Stevie blinks, her eyes wide. “Ray, do you know him?”
He takes a deep breath. “Sebastien Raine was responsible for my one and only business — I don’t like to use the word failure, because all a failure is is a success that has turned a bit inside-out.”
“Mmm,” says David, taking another sip of tea. “He has a real gift for turning people inside-out.”
“How is he involved in this?” Ray demands.
“He’s one of the hosts of the Gala,” Stevie informs him. “And whatever happens that night, he’ll be heavily involved.”
They are quite the pair — always had been. He can remember the first time Stevie and David tried to swindle him; such memories! “I see what it is you are doing,” he warns them.
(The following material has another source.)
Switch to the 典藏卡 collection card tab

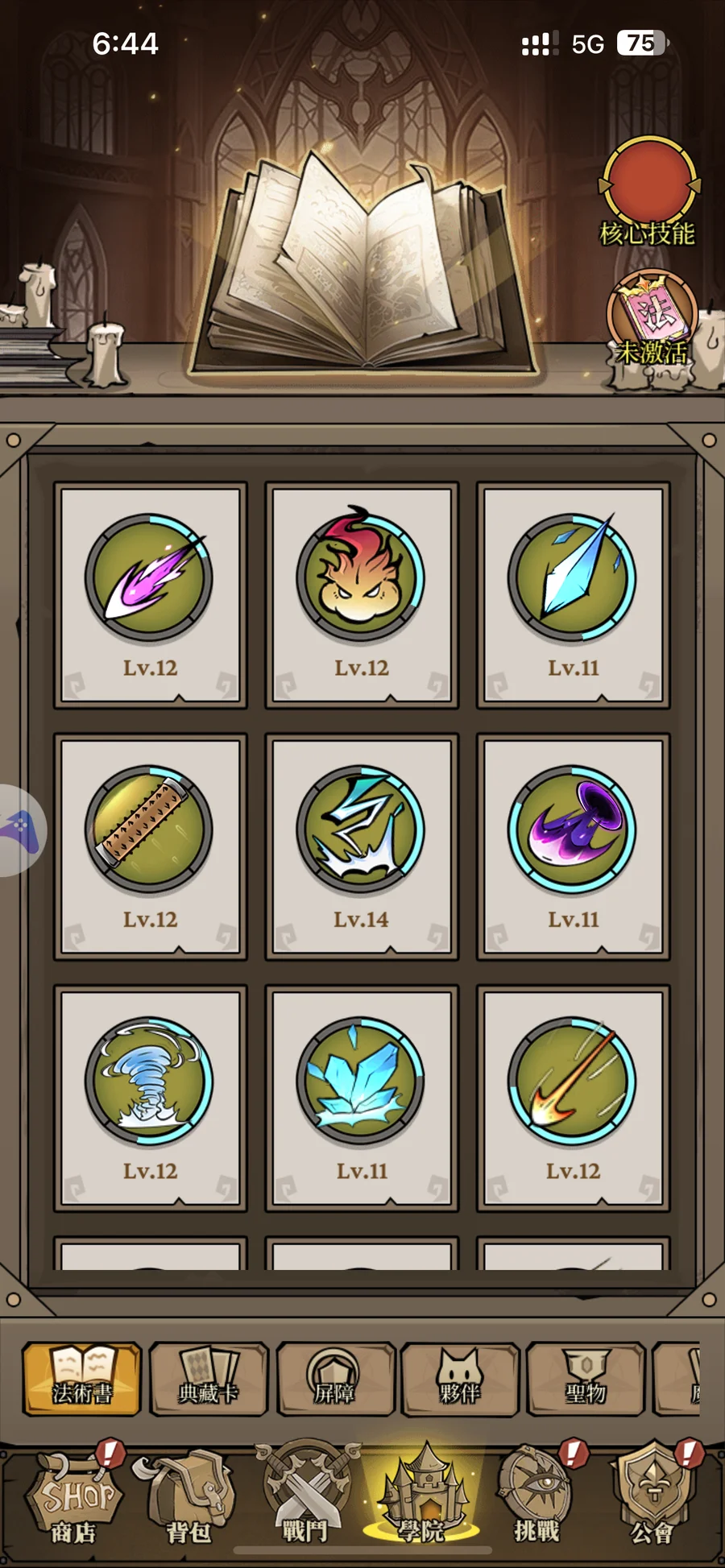[208, 1378]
Stevie shakes her head in shocked negation; David just smiles. “We’re not doing anything, Ray. Just talking. We’d like to talk more, but if you really don’t think this is worth a try—“
“Sit, sit sit sit sit,” Ray urges, waving them back down. It’s as though they’re back in Ontario all over again, delightful. “All right. I still think this is entirely a crazypants idea.”
“Which is why we’ll need a crew as crazypants as we are,” Stevie says, reaching for a scone.
Ray grabs the tray and holds it out for her. “Who do you have in mind?”
*
Twyla answers on the first ring. “What is it?” she asks, sounding breathless.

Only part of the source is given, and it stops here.